─── Data supplied

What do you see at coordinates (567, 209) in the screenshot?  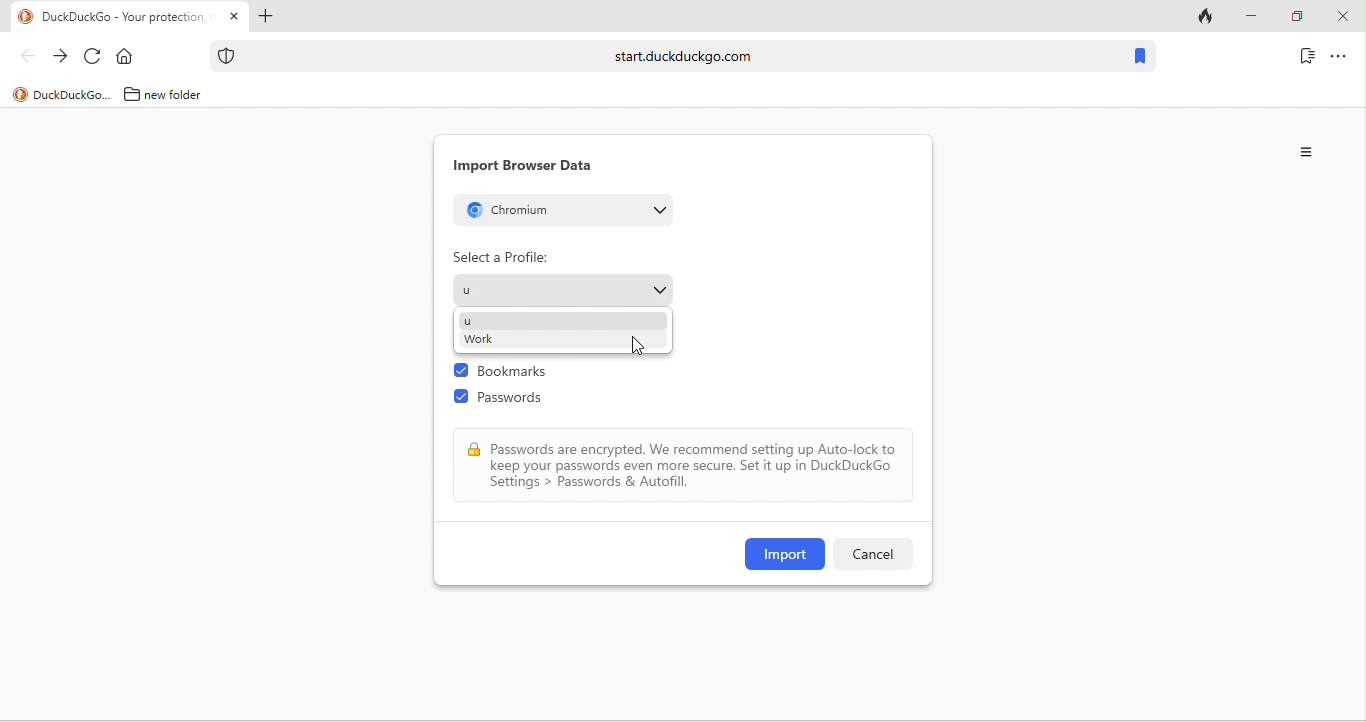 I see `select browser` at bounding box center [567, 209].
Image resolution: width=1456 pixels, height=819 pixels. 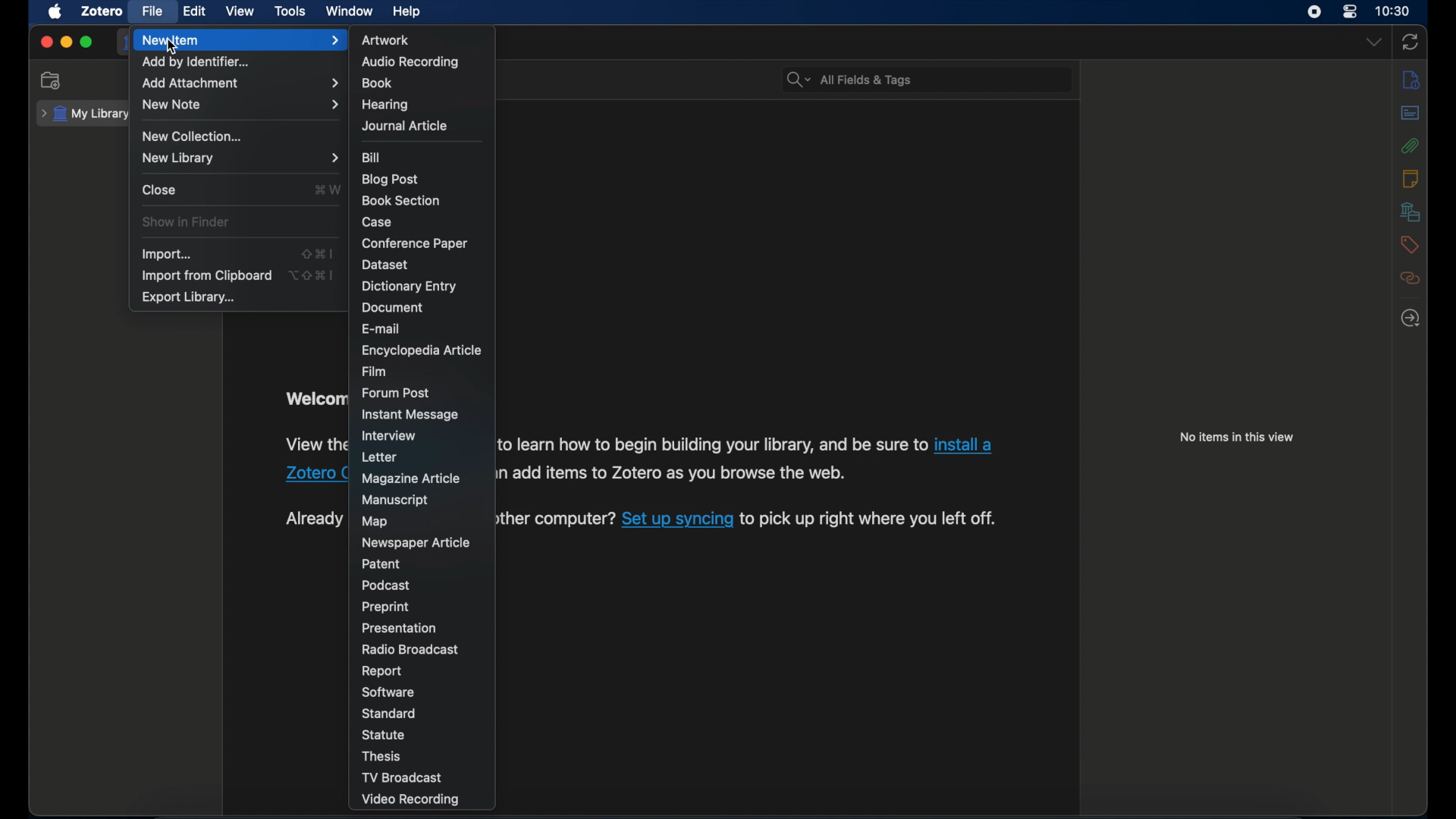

──────
─── Data supplied

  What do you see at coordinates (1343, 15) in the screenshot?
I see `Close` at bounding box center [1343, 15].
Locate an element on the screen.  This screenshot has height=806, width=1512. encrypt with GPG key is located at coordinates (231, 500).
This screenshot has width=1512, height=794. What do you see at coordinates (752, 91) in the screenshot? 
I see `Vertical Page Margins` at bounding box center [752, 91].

──────

Exercise aim
Copy out the items word for word, from the line containing "Locate an element" through the line containing "center [752, 91].", and include both of those lines.

Complete answer
Locate an element on the screen.  This screenshot has height=806, width=1512. encrypt with GPG key is located at coordinates (231, 500).
This screenshot has width=1512, height=794. What do you see at coordinates (752, 91) in the screenshot? 
I see `Vertical Page Margins` at bounding box center [752, 91].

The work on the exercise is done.